İK’nın dijital dönüşümünün tetikleyicisi pandemi oldu diyebilirim. Pandemi ile tüm İK politikalarının, araç setlerinin ve yaklaşımların değişmesi gerekti ve çok hızlı bir dönüşüm yaşandı. Dönem dönem bazı yazılımlar çok popüler olsa da pandeminin normalleşmesiyle bunlar hayatımızdan çıktı ama bir dönüşüm başlamıştı artık. Eskisi gibi bazı şeylerin kapalı kapıları arkasında yapıldığı değil, tamamen dijital ortamlarda, şeffaf, herkesin ulaşabildiği şekilde yapıldığı bir dünyaya geldik.
Pandemiyle birlikte insan kaynaklarında yetenek savaşları da başladı. Özellikle uzaktan çalışmanın artmasıyla çok daha kompetitif bir hale geldi. Doğru yeteneği bulmak ya da yetenekleri elde tutmak İK için oldukça zorlaştı. İnsan kaynaklarının çalışan sadakatini artırabilecek, işin sahiplenilmesini, sorumluluk alınmasını sağlayabilecek araçlara ihtiyacı var. T.wiser tam da bu noktada devreye giriyor.
Müşterilerimizle yaptığımız anket sonuçlarına göre, yetenek yönetimi çalışan bağlılığını yüzde 80-85 oranında artırdı. Çalışan bağlılığı anketlerinde en kötü sonuçları genellikle performans değerlendirmeyle ilgili sorulardan çıkar. Müşterilerimiz artık bu makus kaderi kırıyor. Çalışanlar bu işi neden yaptığını, büyük resimdeki yerini anladığında mutlu bir çalışan oluyor ve daha özverili çalışıyor.
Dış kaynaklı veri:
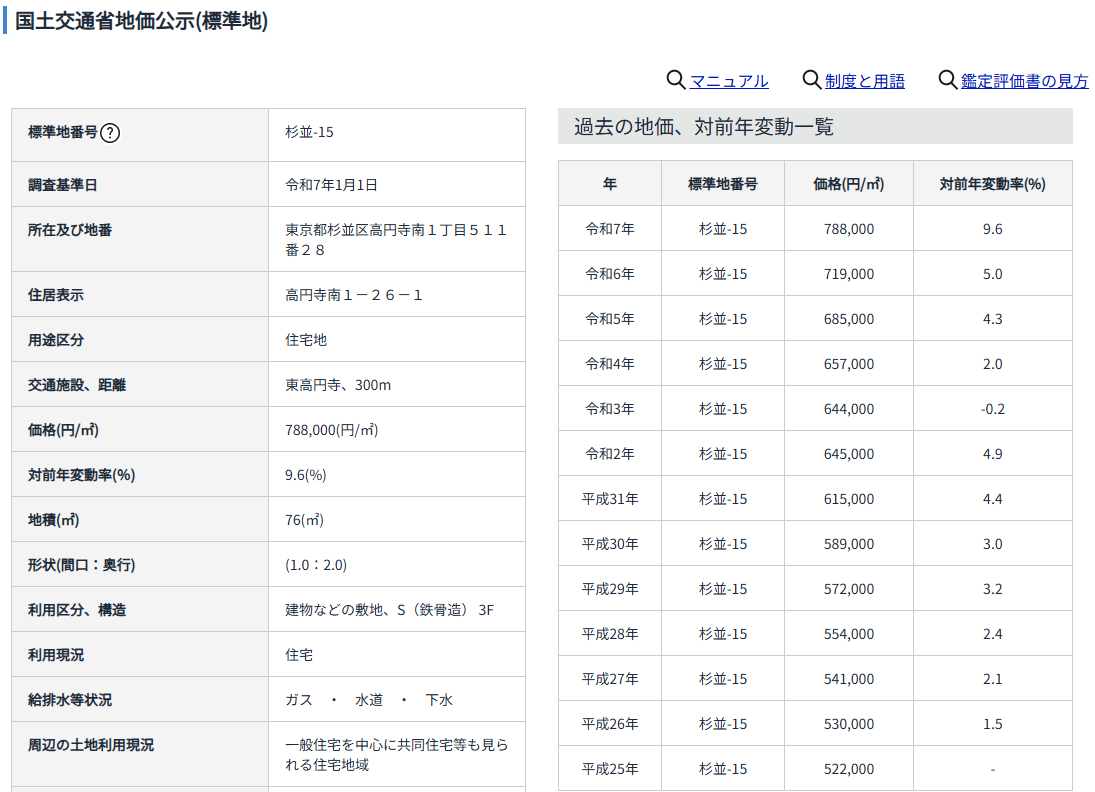Viewport: 1095px width, 792px height.
Task: Open the マニュアル link
Action: (x=729, y=81)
Çünkü artık sadece maaş ve yan haklarla rekabet etmek çok gerçekçi değil.
İnsan kaynakları, son yıllarda en hızlı dönüşüme giren alanlarda biri oldu. Artık bir destek fonksiyonundan, stratejiyi belirleme ve üretme fonksiyonu haline geldi, çok stratejik bir önem kazandı. Üst yönetimin ve CEO’ların İK’dan en önemli beklentisi, tüm çalışanların hizalandığına emin olmak. Bu nedenle insan kaynakları liderlerinin çalışanların sesini daha çok duymaya ihtiyacı var. OKR ile tam olarak bunu çözüyoruz.
T.wiser’ı kurarken bazı önemli hedeflerim vardı. Bir tanesi de yetenek yönetimi alanında dünyada söz sahibi olan bir şirket olmak. Şu an ülkemizde artık bilinen, “Bu konularda “T.wiser ile görüşelim” denilen bir şirket haline gelmeyi başardık. 2024’teki ana odağımız; yurt dışındaki operasyonlarımızı ve müşteri tabanımızı daha da genişletmek. Uzun vadede ise İK yetenek yönetimi alanında dünyada 3-4 şirketten biri olmayı hedefliyoruz. Hayalimiz; çalışan emeğinin adil değerlendirilerek yeteneklerin fark edilmesini, ön planı çıkarılmasını ve daha önemli rollere taşınmasını sağlamak.